To address these challenges, we propose using a fuzzy inference method to establish the mapping between state information and AUV intentions. Specifically, by combining the three intention types mentioned above, we select key information that impacts decision making. By adjusting the fuzzy inference model, we enable it to produce corresponding intention results based on varying input data. Additionally, this approach ensures that when different AUVs receive identical or similar state information, they can make consistent decisions, achieving consensus within the swarm. We refer to this process as establishing the AUV’s behavior model.

In an ideal scenario where no communication packet loss or delay exists between AUVs, the intentions of other AUVs could be directly inferred using identical state features based on the behavior model. However, each AUV can only infer the behavior intentions of others based on similar, rather than identical, state features. To overcome these challenges, we propose the use of a residual convolutional neural network (ResCNN) to achieve robust and accurate intention inference for AUVs, even under the constraints of unreliable communication.

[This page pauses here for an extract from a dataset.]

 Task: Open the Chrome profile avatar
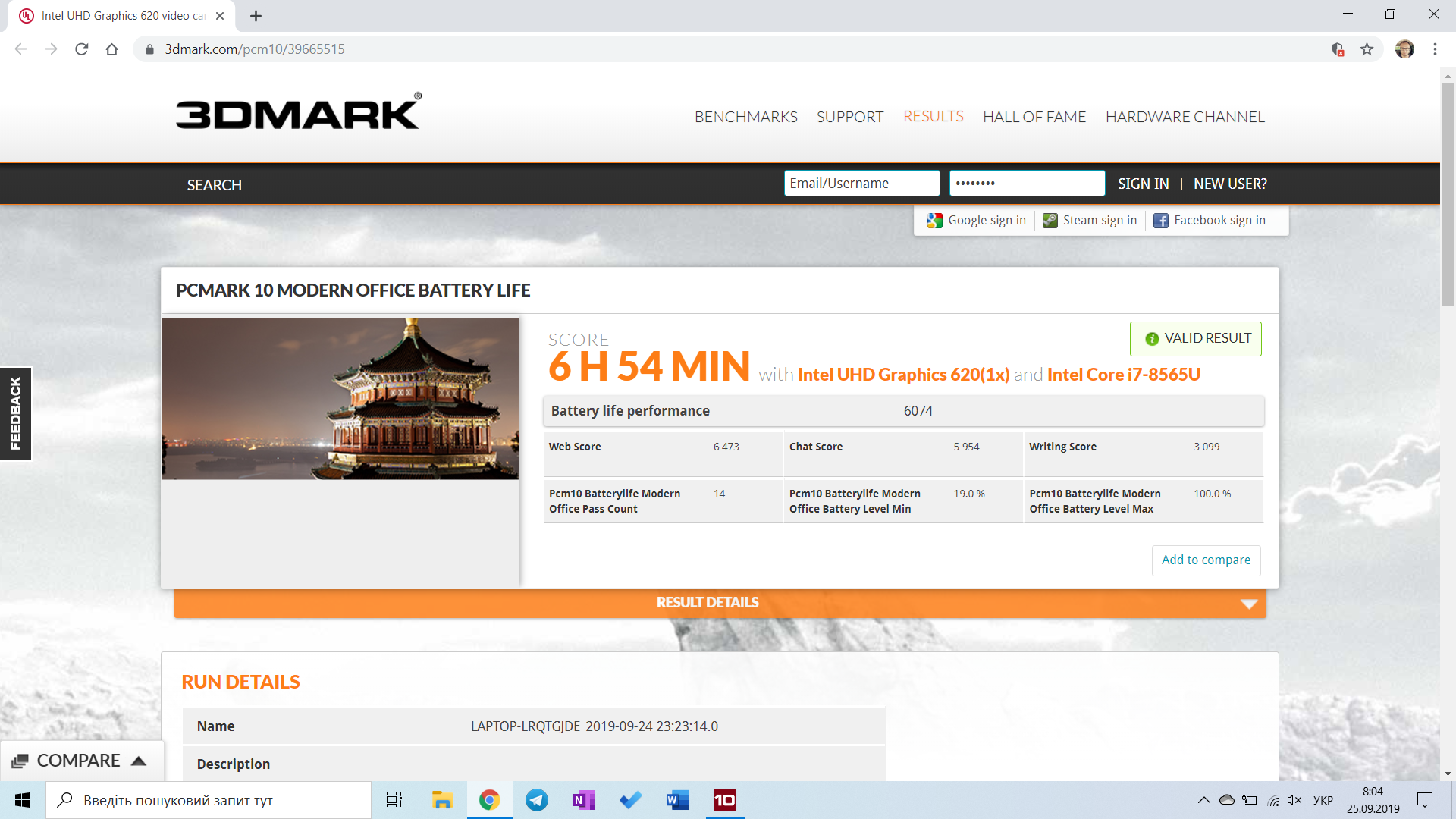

The main innovations of the proposed method are summarized as follows:

Consensus Mechanism Based on “Landmarks”

The method introduces the concept of “landmarks” to construct consensus among AUVs, focusing only on critical information that influences key behaviors. By leveraging the behavioral consistency of AUVs in similar or identical situations, this approach significantly reduces the data volume required for intent recognition, alleviates communication overhead in underwater acoustic channels, and enhances both the accuracy and efficiency of intent prediction.

Dual-Stage Architecture for Behavior Modeling and Intent Inference

The proposed method adopts a dual-stage architecture comprising a behavior modeling phase and an intent inference phase. In the behavior modeling phase, fuzzy inference maps the state space to the action space, providing an initial characterization of the current intent. The intent inference phase employs a residual convolutional neural network (ResCNN) to further analyze and predict the target intent based on behavioral data. This modular design enhances the flexibility and predictive power of the system.

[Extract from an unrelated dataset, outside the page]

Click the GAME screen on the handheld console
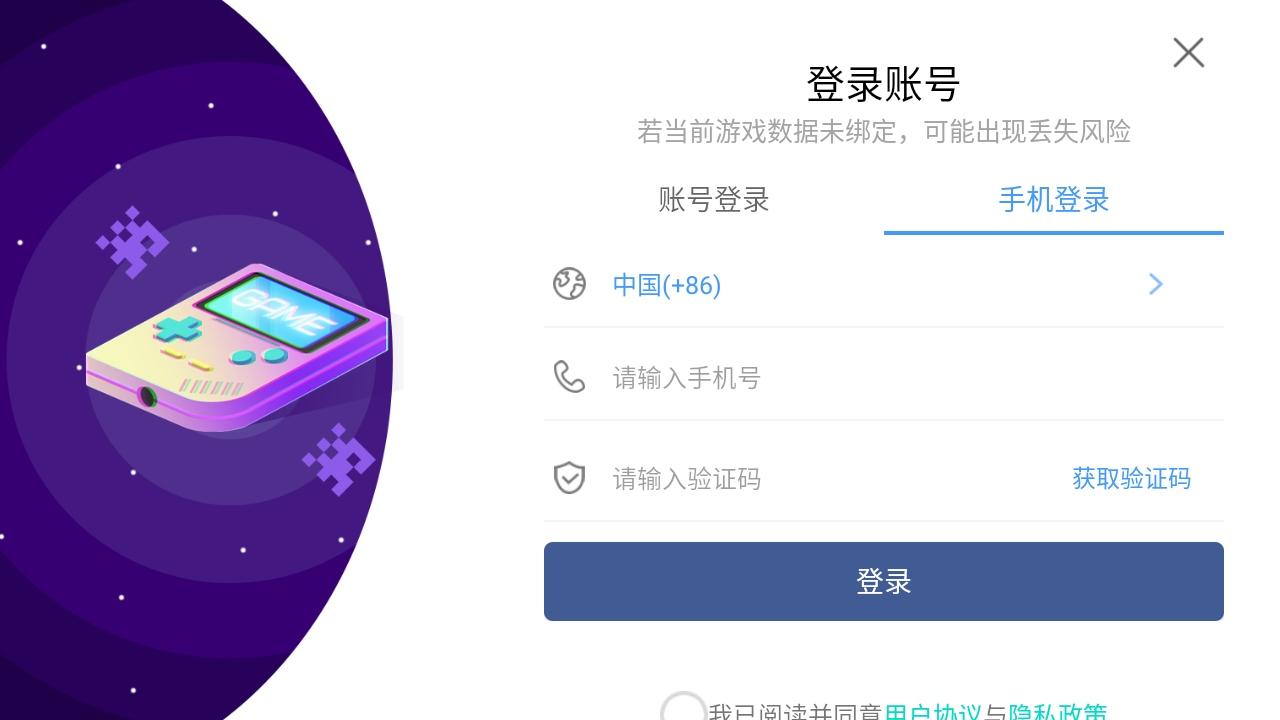click(x=280, y=304)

The remainder of this paper is organized as follows: Section 2 provides a brief overview of several intent recognition methods, highlighting their strengths and limitations. Section 3 introduces the problem of intent recognition for the AUV collaborative search mission. Section 4 presents a detailed explanation of the proposed behavior modeling and intent inference methods. Section 5 conducts experiments and analyzes the performance of the proposed model. Finally, Section 6 concludes the paper with a summary of the findings and discusses potential directions for future work.

2. Related Works

In this section, we provide a comprehensive overview of existing intent recognition methods, categorizing them into two primary approaches: model-based methods and data-driven methods. We highlight their respective strengths and limitations and discuss their applicability to AUV collaborative search missions.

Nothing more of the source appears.